RECORDS SUPPLIED: Begin

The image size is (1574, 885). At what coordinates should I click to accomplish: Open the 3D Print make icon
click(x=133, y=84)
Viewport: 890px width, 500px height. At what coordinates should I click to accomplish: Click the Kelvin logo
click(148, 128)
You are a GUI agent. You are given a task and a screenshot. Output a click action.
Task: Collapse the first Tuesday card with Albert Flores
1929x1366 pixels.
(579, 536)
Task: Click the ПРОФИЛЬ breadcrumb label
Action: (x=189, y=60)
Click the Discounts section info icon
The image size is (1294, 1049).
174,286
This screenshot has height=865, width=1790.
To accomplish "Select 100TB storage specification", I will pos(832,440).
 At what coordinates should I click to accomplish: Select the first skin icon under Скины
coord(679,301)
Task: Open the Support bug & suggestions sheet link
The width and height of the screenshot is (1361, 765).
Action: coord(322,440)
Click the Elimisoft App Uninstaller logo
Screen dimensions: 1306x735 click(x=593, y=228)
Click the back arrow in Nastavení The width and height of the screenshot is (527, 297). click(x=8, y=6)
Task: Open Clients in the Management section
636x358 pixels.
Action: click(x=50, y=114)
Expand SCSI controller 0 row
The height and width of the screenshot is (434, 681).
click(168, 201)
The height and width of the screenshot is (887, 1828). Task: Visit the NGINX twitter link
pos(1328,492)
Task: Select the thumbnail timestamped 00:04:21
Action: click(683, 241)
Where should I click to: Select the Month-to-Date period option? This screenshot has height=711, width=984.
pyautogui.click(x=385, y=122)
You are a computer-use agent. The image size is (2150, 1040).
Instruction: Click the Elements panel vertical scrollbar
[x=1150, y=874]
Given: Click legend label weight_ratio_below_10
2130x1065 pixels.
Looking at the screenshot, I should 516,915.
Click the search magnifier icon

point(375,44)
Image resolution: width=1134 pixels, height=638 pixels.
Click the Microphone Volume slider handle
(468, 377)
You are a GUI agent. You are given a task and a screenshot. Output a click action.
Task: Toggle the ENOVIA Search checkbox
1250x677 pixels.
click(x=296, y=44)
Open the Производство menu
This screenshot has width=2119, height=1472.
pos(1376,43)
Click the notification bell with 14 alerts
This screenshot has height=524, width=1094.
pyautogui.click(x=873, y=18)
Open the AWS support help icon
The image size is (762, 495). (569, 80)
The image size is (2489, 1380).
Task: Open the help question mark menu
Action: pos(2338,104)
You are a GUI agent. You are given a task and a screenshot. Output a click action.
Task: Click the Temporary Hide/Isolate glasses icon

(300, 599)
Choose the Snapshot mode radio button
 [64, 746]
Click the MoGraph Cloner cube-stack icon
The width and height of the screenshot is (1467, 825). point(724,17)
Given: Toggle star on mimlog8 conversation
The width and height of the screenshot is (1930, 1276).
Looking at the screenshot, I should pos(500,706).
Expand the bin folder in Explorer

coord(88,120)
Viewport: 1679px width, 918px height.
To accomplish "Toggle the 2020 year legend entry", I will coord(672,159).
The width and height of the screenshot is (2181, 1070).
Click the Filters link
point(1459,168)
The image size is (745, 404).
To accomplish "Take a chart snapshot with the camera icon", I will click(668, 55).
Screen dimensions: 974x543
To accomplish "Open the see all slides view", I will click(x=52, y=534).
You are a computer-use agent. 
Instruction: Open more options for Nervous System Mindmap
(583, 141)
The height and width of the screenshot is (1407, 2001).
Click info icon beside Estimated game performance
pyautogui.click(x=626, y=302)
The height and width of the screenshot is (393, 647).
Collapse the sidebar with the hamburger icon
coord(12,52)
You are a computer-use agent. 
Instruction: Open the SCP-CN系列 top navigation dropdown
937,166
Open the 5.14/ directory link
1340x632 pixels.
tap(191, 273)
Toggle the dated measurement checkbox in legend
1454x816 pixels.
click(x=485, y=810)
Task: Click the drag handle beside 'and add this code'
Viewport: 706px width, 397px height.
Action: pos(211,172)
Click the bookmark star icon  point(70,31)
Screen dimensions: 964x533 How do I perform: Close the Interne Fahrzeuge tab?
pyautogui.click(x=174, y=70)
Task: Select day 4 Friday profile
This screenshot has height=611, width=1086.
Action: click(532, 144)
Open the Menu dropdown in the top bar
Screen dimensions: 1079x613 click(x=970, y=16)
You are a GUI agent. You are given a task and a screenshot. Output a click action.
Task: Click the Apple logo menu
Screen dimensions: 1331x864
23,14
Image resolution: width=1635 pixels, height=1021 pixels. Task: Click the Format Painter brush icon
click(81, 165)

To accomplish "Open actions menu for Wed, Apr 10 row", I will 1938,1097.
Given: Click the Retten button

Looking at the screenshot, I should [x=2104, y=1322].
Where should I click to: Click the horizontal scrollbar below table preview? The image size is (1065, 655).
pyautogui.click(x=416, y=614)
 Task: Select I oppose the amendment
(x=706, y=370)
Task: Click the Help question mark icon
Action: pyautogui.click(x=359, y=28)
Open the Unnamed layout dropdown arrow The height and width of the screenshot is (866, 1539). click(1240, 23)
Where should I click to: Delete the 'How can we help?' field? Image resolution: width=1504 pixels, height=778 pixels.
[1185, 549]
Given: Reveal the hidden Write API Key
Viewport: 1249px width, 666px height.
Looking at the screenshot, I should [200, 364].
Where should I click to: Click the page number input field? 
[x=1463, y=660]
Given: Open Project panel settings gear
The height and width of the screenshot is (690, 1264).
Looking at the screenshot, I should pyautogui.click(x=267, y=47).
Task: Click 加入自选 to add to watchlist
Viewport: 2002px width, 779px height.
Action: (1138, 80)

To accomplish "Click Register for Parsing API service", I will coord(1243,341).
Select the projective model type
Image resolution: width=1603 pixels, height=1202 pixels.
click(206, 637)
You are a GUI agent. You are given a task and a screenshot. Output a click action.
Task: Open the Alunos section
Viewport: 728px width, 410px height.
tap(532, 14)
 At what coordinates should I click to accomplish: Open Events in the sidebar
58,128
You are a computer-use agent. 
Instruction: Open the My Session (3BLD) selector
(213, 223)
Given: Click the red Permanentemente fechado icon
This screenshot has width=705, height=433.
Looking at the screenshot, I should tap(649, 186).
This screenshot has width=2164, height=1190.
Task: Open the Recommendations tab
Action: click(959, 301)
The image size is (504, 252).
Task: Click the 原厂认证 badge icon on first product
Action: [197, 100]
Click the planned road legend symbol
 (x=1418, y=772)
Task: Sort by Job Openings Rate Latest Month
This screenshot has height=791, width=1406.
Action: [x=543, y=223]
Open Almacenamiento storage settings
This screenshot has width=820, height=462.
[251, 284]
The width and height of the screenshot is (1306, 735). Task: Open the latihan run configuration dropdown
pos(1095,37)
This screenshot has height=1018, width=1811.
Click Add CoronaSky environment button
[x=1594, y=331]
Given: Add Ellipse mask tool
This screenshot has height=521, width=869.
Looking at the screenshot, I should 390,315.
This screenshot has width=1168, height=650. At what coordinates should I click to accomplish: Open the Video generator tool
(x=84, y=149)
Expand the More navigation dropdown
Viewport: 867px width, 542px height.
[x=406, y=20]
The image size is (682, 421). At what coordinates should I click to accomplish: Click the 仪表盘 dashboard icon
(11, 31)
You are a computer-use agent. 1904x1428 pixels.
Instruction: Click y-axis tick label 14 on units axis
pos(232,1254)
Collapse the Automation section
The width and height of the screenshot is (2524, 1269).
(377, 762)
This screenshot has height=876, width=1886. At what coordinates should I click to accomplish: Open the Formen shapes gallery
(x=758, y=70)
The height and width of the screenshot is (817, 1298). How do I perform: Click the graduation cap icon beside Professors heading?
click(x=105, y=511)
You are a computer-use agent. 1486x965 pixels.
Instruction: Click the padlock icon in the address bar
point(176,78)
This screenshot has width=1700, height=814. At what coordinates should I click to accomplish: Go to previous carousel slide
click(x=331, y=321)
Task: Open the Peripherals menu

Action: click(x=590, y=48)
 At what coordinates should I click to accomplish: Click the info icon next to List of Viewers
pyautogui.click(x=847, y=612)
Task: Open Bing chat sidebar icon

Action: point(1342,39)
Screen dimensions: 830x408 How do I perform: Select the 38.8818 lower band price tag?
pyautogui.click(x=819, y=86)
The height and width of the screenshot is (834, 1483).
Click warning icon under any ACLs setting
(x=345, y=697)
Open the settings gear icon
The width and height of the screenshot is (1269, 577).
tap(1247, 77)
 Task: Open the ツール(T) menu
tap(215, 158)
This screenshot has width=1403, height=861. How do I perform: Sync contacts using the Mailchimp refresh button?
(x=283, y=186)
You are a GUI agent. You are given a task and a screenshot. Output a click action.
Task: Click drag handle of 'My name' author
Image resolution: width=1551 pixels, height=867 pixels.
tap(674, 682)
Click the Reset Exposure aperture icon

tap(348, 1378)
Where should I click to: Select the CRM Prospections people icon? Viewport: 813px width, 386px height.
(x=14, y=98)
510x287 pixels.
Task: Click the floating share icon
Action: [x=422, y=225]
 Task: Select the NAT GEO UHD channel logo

RECORDS SUPPLIED: End

**YOUR TASK**:
What is needed is an exact copy of the entries from their first line down to the line with "Task: Toggle the ENOVIA Search checkbox", that line included, and nothing beyond it.

**YOUR RESPONSE**:
The image size is (1574, 885). At what coordinates should I click to accomplish: Open the 3D Print make icon
click(x=133, y=84)
Viewport: 890px width, 500px height. At what coordinates should I click to accomplish: Click the Kelvin logo
click(148, 128)
You are a GUI agent. You are given a task and a screenshot. Output a click action.
Task: Collapse the first Tuesday card with Albert Flores
1929x1366 pixels.
(579, 536)
Task: Click the ПРОФИЛЬ breadcrumb label
Action: (x=189, y=60)
Click the Discounts section info icon
The image size is (1294, 1049).
174,286
This screenshot has height=865, width=1790.
To accomplish "Select 100TB storage specification", I will pos(832,440).
 At what coordinates should I click to accomplish: Select the first skin icon under Скины
coord(679,301)
Task: Open the Support bug & suggestions sheet link
The width and height of the screenshot is (1361, 765).
Action: coord(322,440)
Click the Elimisoft App Uninstaller logo
Screen dimensions: 1306x735 click(x=593, y=228)
Click the back arrow in Nastavení The width and height of the screenshot is (527, 297). click(x=8, y=6)
Task: Open Clients in the Management section
636x358 pixels.
Action: click(x=50, y=114)
Expand SCSI controller 0 row
The height and width of the screenshot is (434, 681).
click(168, 201)
The height and width of the screenshot is (887, 1828). Task: Visit the NGINX twitter link
pos(1328,492)
Task: Select the thumbnail timestamped 00:04:21
Action: click(683, 241)
Where should I click to: Select the Month-to-Date period option? This screenshot has height=711, width=984.
pyautogui.click(x=385, y=122)
You are a computer-use agent. The image size is (2150, 1040).
Instruction: Click the Elements panel vertical scrollbar
[x=1150, y=874]
Given: Click legend label weight_ratio_below_10
2130x1065 pixels.
Looking at the screenshot, I should 516,915.
Click the search magnifier icon

point(375,44)
Image resolution: width=1134 pixels, height=638 pixels.
Click the Microphone Volume slider handle
(468, 377)
You are a GUI agent. You are given a task and a screenshot. Output a click action.
Task: Toggle the ENOVIA Search checkbox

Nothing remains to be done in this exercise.